It’s no secret that the majority of UVU’s high profile student leaders are white males. In UVU’s 76 years as a state institution, white men have been elected to student body president nearly every time. In fact, the only time a woman served as student body president was 20 years ago and it’s been nearly ten years since a person of color was elected to the position. Of the six positions on this year’s Student Government Executive Council, only one position is held by a woman and one position held by a person of color.

The presidential internship, UVU’s premier internship experience, has fared only slightly better. Each year nine students are chosen to be presidential interns and are mentored by President Holland, along with other members of his cabinet. Last year’s presidential internship cohort had two students of color, which is the largest number of students of color in the internship’s history. In regards to female representation, only 20% of all interns (past and present) have been women.  

No one should feel guilty or ashamed of their race, ethnicity, gender or any other identity they espouse. However, problems surface when one group is overrepresented in leadership positions over long periods of time. When one group remains dominant, especially in positions of power, it significantly impedes other voices that are just as valuable and in many cases needed. Often, this hindrance of other perspectives is done without realizing it. In addition, there are needed skills and backgrounds that women and people of color bring to the table that allow them to see the world differently. For UVU to continue to thrive, it is essential that things be seen from different lenses than the ones that are so often looked through.
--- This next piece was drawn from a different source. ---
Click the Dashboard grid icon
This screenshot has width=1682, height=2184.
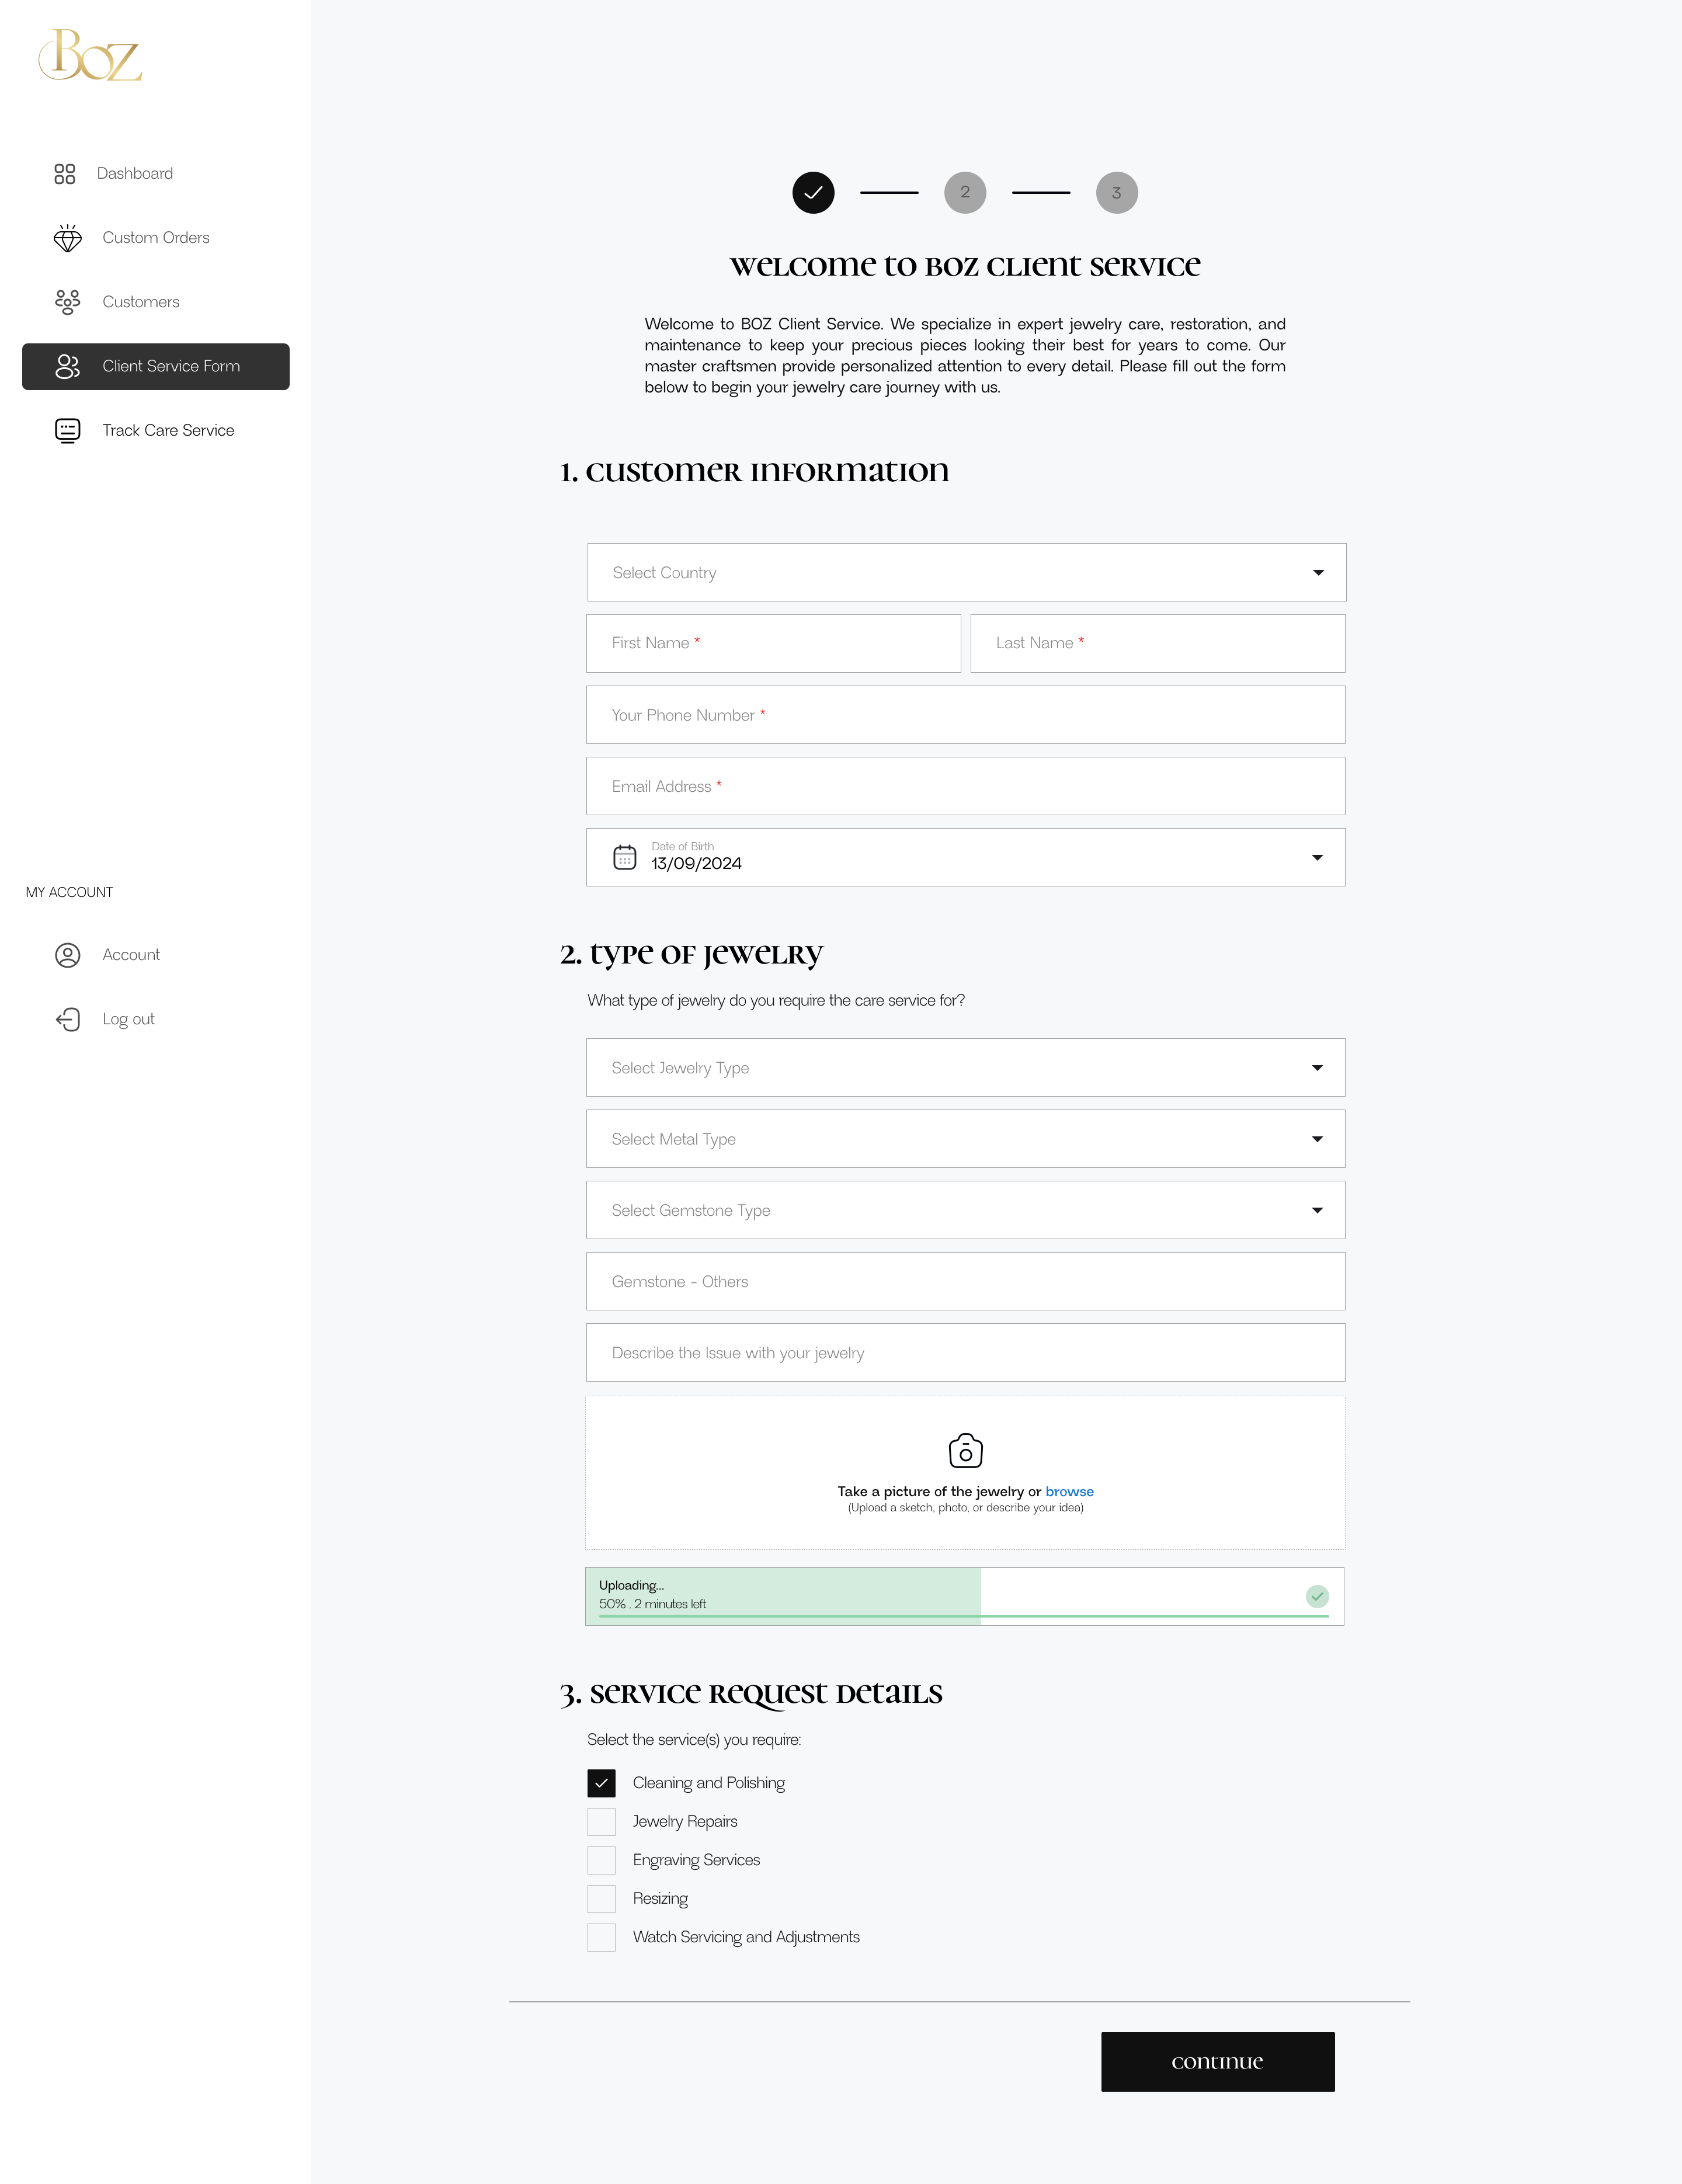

It is entirely possible that one of the main reasons there are so few women and people of color in these positions is because they do not apply. However, this is more likely the result of the overrepresentation and bias against these populations, than their being few qualified minorities. When a position is dominated by one identity for years, it discourages minorities from seeking the position, or thinking that they could ever obtain it. Just the mere presence of women and people of color in leadership positions increases the likelihood that others will follow in their footsteps.

Put simply, it’s time for UVU’s student leaders to be something other than white men. There are plenty of women and people of color who are just as capable, if not more so than current leaders. It’s time that female students, as well as students of color, see that their inclusion at the table is not a mere formality or a symbolic gesture, but an actual commitment to let them lead and show others new ways of viewing the world.